19 Der König redete mit ihnen, und unter allen fand sich keiner wie Daniel, Hananja, Mischaël und Asarja. Daher wurden sie zum königlichen Dienst zugelassen.
20 In allen Fällen, die Weisheit und Einsicht verlangten, fand sie der König, sooft er sie befragte, allen Zauberern und Wahrsagern in seinem ganzen Königreich zehnmal überlegen.12
21 Daniel erlebte noch das erste Jahr von König Kyrus.13
1 Die Zeitangabe bereitet den Schrifterklärern seit eh und je Schwierigkeiten. Manches scheint dafür zu sprechen, daß hier die Angaben von 2Kön 24, 1f. 10 - 16 in eins gefaßt sind. Im übrigen ist zu bedenken, daß gerade über die Phase der Festigung des Neubabylonischen Reiches auch außerbiblisch nur spärliche und unsichere Nachrichten vorliegen.
2 ℘ 1 - 2 # 2Chr 36, 5 - 7
3 >Schinar<, die alte Bezeichnung für das Land zwischen den Unterläufen von Eufrat und Tigris (vgl.
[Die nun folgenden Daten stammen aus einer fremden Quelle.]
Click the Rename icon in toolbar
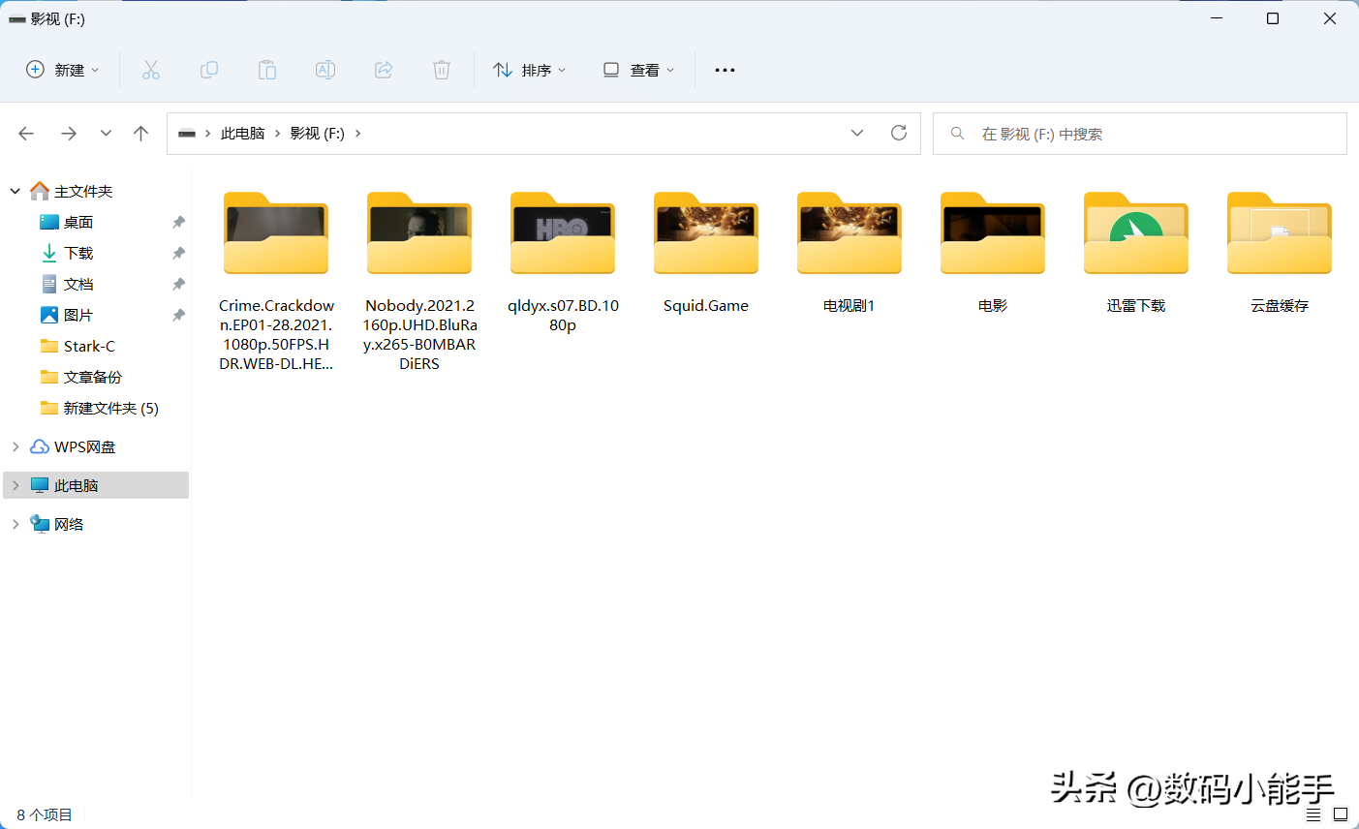Viewport: 1359px width, 829px height. [325, 70]
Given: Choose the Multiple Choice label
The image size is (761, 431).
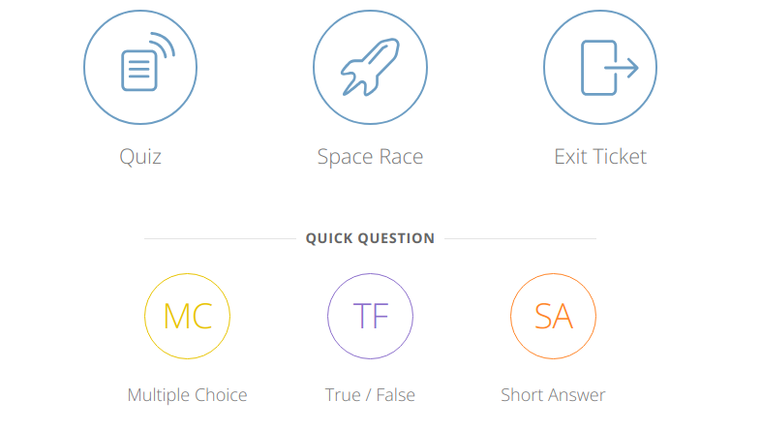Looking at the screenshot, I should [187, 394].
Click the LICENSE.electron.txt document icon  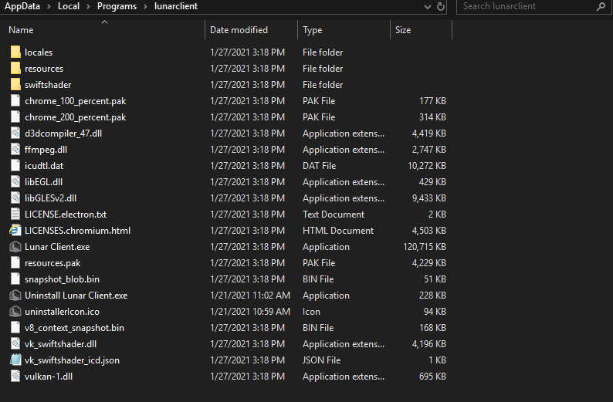(x=15, y=215)
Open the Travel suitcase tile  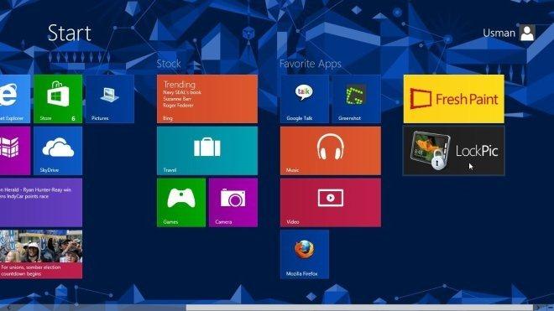click(x=207, y=151)
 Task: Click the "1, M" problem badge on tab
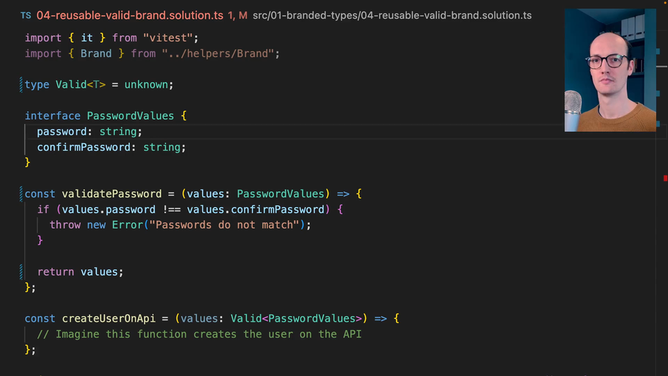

Gen 11, 2), steht hier für ganz Babel.
4 ℘ Gen 10, 10;Gen 11, 2;Sach 5, 11
5 ℘ 2Kön 20, 18
6 Die >Chaldäer< (babylonisch Kaldu) sind ein südbabylonischer Volksstamm, der schon in der zweiten Hälfte des achten Jahrhunderts v.Chr. unter Merodach-Baladan gegen die assyrische Herrschaft aufbegehrte (vgl. die Anm. zu 2Kön 20, 12) und deren Fürst Nabopolassar (der Vater des Nebukadnezzar) um 625 v.Chr. zum Begründer des Neubabylonischen Reiches wurde. - Im Danielbuch steht der Name >Chaldäer< jedoch meist als Bezeichnung einer besonderen Klasse babylonischer Weiser, die sich vor allem mit Astrologie und Traumdeutung befaßte. - Mit der chaldäischen Schrift dürfte die sog. Keilschrift gemeint sein.
7 Der Name >Abed-Nego< lautete ursprünglich vielleicht >Abed-Nebo< (Diener Nabus, vgl. dazu die Anm. zu Jes 46, 1). Da man den Gefährten Daniels nicht in Zusammenhang mit heidnischen Götternamen stehen lassen wollte, hat wahrscheinlich ein Abschreiber den Namen geändert.
8 Daniel wollte sich und seine Gefährten weder der Gefahr aussetzen, durch den Genuß >unreiner Speisen< (Fleisch verbotener Tiere, Blut usw.) die strengen mosaischen Speisegesetze zu verletzen, noch durch Genuß von Speisen (Fleisch, Wein), die zuvor heidnischen Göttern geopfert worden waren, in den Geruch des Abfalls vom Gott Israels zu kommen (vgl. Tob 1, 12;1Makk 1, 62f;2Makk 6, 18 -31;2Makk 7, 1 - 42§Röm 14;1Kor 8).
9 ℘ Lev 11, 4 - 8;Jer 35, 6
10 ℘ Gen 39, 21
11 ℘ Amos 2, 11;Gen 41, 12
12 Hier klingt der Grundgedanke der geschichtlichen Kapitel an: Der Gott Israels schenkt Weisheit, die menschlicher Weisheit überlegen ist - im Vergleich zu ihm sind die Götter der Heiden >Nichtse<.